Transcribe the lines below word for word, starting with the line that contains "Given: Switch to the Season Preview tab" and running through the final line, with both ends included. Leave out the pictures.

* Dataset content
────────────────────────────────────────
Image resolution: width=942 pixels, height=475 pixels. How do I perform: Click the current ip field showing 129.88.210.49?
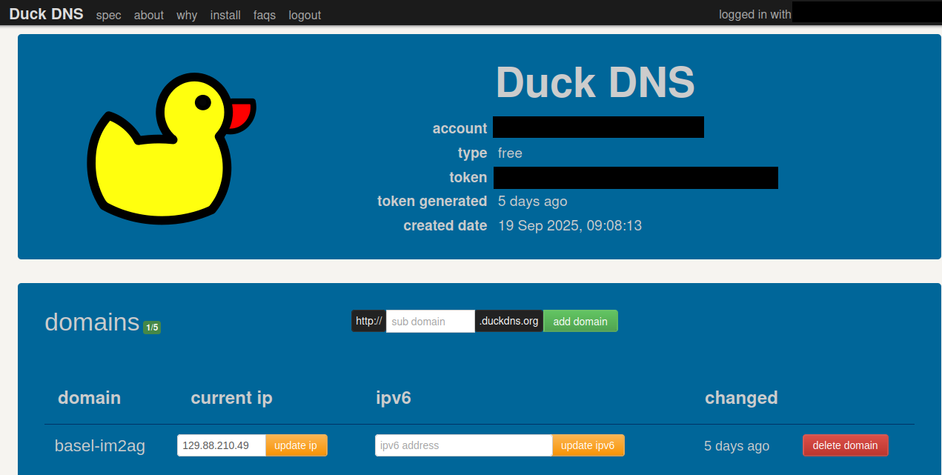click(x=220, y=445)
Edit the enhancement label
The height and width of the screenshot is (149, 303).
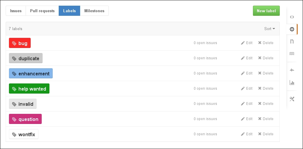point(247,73)
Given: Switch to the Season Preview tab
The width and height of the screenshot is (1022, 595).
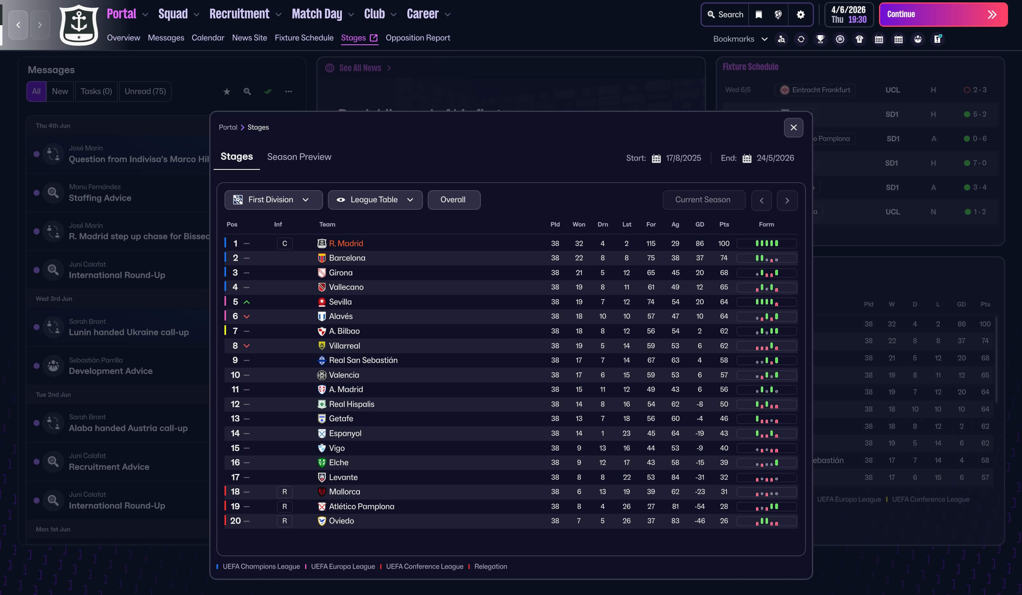Looking at the screenshot, I should coord(299,157).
────────────────────────────────────────
* Written reply
Given: Switch to the Season Preview tab
The width and height of the screenshot is (1022, 595).
Looking at the screenshot, I should coord(299,157).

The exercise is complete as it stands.